Ron Suskind reveals in The Price of Loyalty: George W. Bush, the White House, and the Education of Paul O'Neill, that Secretary O'Neill had pointed out to the White House in advance of the address that only $500 billion of the national debt could not be paid off early. President Bush had made a $700 billion mistake.

From The Price of Loyalty

Richard Stevenson's [New York] Times story revealed one item the President would be addressing that night in his State of the Union: over the next ten years the United States could pay down only $2 trillion of the $3.2 trillion of debt--once the $2.4 trillion of Social Security surplus was set aside. Specifically, the White House would contend that $1.2 trillion of the debt would not be able to be paid down largely because it matured after the ten-year period.

There was a clear inference: if we can't use $1.2 trillion of the surplus to do what both Democrats and Republicans have been advocating for much of the 1990s--pay down the federal debt--we might as well give it back in the form of a tax cut.
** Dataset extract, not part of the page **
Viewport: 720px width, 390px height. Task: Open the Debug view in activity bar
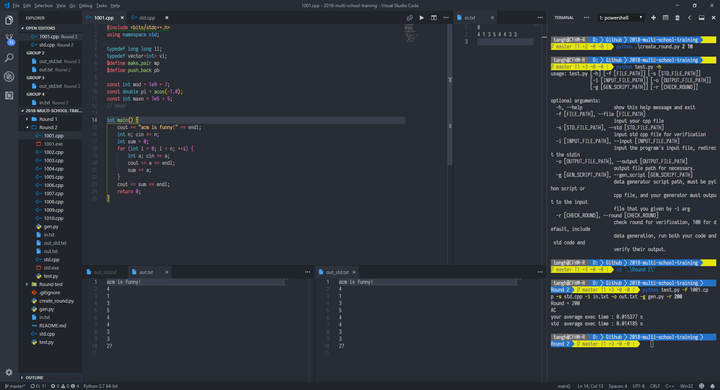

The story's key quote came from Gary Gensler, the undersecretary for domestic finance under Clinton--and the official who had so ably handled O'Neill's debriefing during the transition. Gensler, a former investment banker and head of bond trading at Goldman Sachs, said there were a variety of ways to replace the long bonds--mostly thirty-year Treasury notes--with rolling buybacks and purchase replacements. The amount that would be difficult to buy back would be a maximum of $500 billion, not $1.2 trillion.

O'Neill quickly huddled in a conference room with assistant undersecretaries."Gensler's right, isn't he?" Nods all around. None of them had been consulted. It was a mistake of nearly $700 billion."What do you mean, no one was consulted?" O'Neill moaned.

Over the next hour, the path of this gremlin was revealed. A mid-rung career analyst at OMB had worked up a paper on the so-called payback problem--extrapolating from a more general, academic footnote in the final budget submitted by Clinton upon his exit--and then passed it north to his bosses at [the Office of Management and Budget] OMB. Delighted at what seemed to be added justification for the tax cut, they passed it over to the President's speechwriting team and political staff-led by Karl Rove and Karen Hughes .... Fearful of leaks, and distrustful of the agendas of expert staffers in the various departments, they had circulated final drafts of the State of the Union to almost no one outside the West Wing....

Treasury staffers called the White House. Excerpts of the State of the Union, which included the flawed calculus, had already been disclosed to the press. It was too late.

O'Neill was incensed. How could the White political staff"decide to do things like this and not even consult with people in the government who know what's true or not? Who the hell is in charge here?" he ranted."This is complete bullshit!"

That night, Bush stood before the nation, described the state of the Union in the most important speech a president gives, in any given year, and said something that knowledgeable people in the U.S. government knew to be false.